The American Job Center’s (AJC) state-highlighted career fair at the Blount County Public Library on Thursday saw about two dozen people searching for employment with numerous local businesses and agencies.
One of seven prominent job events that were part of Tennessee’s Department of Labor & Work Force Development “Keep Working TN Week” initiative, the library event featured businesses like Blackberry Farms and governmental departments like the Blount County Sheriff’s Office and Knoxville Police Department.
Ivan Green is with Alcoa’s AJC and said the two-hour event was about active, intentional recruitment.
“Having job seekers come in and see all these different employers in one place we hope encourages more to come out,” he said in an interview. “That’s really the purpose of the job fair.”
He said this is the first fair event for the fall. There may be more, he said, depending on the numbers. AJC definitely will work with the Blount County Chamber of Commerce on its spring fair, which it does annually.
But for people who weren’t able to make it to the Aug. 16 fair, Green said, the opportunity to get connected to a job isn’t gone.
The Alcoa-based job center at 366 Glascock St. is open 8 a.m. to 4:30 p.m. every weekday and can help connect Blount Countians to both employers that were at the fair and many others.

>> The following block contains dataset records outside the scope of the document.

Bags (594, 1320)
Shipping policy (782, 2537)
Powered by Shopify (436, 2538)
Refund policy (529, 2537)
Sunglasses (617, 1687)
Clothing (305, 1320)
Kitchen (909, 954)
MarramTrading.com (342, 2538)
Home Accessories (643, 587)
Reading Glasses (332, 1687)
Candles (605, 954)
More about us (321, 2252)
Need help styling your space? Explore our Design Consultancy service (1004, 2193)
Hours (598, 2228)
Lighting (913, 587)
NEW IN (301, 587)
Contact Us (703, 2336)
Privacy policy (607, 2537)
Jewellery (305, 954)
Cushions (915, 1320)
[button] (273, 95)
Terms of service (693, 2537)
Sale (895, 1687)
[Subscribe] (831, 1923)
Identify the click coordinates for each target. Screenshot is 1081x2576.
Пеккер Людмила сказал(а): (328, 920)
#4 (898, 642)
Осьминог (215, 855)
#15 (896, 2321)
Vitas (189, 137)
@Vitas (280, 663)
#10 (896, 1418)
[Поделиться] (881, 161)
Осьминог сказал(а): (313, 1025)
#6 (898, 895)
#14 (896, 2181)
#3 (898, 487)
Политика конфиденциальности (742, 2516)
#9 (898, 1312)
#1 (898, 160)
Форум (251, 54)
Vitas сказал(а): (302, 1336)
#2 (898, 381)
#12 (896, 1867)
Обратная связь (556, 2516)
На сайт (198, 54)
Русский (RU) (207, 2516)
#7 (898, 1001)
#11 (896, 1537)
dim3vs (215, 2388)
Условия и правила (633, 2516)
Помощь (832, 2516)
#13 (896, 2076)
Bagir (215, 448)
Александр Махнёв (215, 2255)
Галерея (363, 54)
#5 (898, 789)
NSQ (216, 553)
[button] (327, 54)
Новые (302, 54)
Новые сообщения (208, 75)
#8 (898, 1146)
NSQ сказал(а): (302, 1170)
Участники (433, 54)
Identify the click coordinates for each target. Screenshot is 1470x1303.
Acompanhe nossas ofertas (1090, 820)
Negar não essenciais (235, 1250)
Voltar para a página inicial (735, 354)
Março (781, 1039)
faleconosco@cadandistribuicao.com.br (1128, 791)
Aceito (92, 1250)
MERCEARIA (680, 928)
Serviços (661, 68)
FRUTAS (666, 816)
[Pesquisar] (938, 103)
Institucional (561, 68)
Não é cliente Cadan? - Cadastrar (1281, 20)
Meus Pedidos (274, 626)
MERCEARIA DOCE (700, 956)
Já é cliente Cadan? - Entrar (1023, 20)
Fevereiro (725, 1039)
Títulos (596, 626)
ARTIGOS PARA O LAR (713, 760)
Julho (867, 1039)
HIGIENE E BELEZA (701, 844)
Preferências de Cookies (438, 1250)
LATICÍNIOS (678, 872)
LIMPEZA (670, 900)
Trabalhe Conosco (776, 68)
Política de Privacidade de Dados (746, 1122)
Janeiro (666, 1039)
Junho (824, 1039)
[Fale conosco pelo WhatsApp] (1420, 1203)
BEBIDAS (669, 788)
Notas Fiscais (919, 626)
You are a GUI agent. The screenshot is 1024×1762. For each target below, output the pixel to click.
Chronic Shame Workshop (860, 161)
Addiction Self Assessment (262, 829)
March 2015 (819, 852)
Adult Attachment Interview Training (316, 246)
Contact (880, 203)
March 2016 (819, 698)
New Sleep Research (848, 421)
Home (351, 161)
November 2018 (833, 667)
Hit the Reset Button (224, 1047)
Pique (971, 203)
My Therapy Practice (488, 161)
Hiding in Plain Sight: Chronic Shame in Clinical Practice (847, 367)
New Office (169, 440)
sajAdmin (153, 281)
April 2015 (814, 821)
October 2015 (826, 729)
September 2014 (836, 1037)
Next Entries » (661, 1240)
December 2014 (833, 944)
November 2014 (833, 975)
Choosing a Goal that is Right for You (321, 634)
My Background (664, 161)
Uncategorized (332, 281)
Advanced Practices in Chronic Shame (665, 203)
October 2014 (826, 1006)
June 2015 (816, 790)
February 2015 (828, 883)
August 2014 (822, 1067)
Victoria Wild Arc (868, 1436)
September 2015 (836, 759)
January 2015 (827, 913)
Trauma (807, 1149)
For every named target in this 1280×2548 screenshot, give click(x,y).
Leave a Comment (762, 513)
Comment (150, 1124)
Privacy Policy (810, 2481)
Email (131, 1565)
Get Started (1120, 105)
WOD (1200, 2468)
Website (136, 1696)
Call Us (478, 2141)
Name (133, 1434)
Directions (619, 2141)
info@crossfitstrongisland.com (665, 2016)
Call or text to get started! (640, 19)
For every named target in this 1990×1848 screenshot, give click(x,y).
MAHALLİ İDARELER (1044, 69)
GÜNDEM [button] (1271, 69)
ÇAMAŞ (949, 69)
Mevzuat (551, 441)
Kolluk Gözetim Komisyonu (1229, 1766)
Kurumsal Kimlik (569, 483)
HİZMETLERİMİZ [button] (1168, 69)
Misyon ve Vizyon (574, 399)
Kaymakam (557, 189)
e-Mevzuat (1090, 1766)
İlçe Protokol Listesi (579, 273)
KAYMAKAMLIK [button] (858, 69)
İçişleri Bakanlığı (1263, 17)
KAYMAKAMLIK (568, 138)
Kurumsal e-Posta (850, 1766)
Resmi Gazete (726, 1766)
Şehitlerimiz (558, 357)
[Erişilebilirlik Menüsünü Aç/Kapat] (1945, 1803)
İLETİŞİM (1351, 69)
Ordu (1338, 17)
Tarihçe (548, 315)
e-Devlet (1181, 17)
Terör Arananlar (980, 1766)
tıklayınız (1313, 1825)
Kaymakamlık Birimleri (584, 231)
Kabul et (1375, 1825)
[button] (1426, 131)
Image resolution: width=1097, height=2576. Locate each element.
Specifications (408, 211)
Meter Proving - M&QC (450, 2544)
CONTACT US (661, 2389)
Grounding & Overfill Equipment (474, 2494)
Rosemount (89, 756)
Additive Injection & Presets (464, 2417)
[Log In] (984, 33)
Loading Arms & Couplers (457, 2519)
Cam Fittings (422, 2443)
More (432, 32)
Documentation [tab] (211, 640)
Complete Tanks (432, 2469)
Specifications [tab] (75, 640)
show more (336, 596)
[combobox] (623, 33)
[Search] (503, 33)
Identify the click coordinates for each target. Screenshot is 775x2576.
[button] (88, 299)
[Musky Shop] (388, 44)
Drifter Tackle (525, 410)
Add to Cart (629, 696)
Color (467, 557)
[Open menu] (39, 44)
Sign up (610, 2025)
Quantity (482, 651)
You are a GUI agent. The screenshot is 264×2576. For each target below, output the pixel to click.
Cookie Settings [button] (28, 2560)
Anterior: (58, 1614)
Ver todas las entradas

“We have a resource room where you can look for jobs that are posted on the Jobs4TN website,” Green said. “We can also help you with your resumé or help you connect directly to employers. ... We have relationships with employers which allow us to vouch for you.”
Employees there also can help job seekers with interview preparation, Green said. They can look into paid training options as well or apply for financial aid.
AJC helps with education too, Green said. Adult education is available there as well as education for people who have been dislocated.
“The job centers have really a variety of services from a variety of partners which really are beneficial to the job seekers,” Green said. “The future looks bright. We are excited about more opportunities for more job seekers to come out. We’re very optimistic about that.”
Blount is no stranger to a national trend that’s seen businesses in many sectors forced to adapt.
Many local businesses — both small and industrial — are shifting their employment models to adapt to a quickly shifting market. Some are offering walk-in interviews and on-the-spot hires.
Others are offering sign-on bonuses, increased pay and a host of other incentives.
“Across the state, Tennessee employers continue struggling to find a qualified workforce,” Department of Labor & Workforce Development Commissioner Jeff McCord said in a news release announcing the week of fairs.
But he also said Tennessee has the labor resources to meet that deficit. “We have the people and the programs available to not only help Tennesseans find employment but help them start on the journey towards a new career.”
The state’s preliminary, seasonally adjusted unemployment rate for August was at 4.6%, compared to July’s 4.7%.
In Blount, the latest data shows county unemployment was at 4.6% in June.
As of July, Blount’s labor force participation rate — the number of employed workers and people actively seeking employment — was 60.9%, a total 62,776, according to Tennessee labor force data.
On Jobs4TN.gov, a Blount County job search shows there are currently about 4,000 job openings. The highest number of openings is in nursing.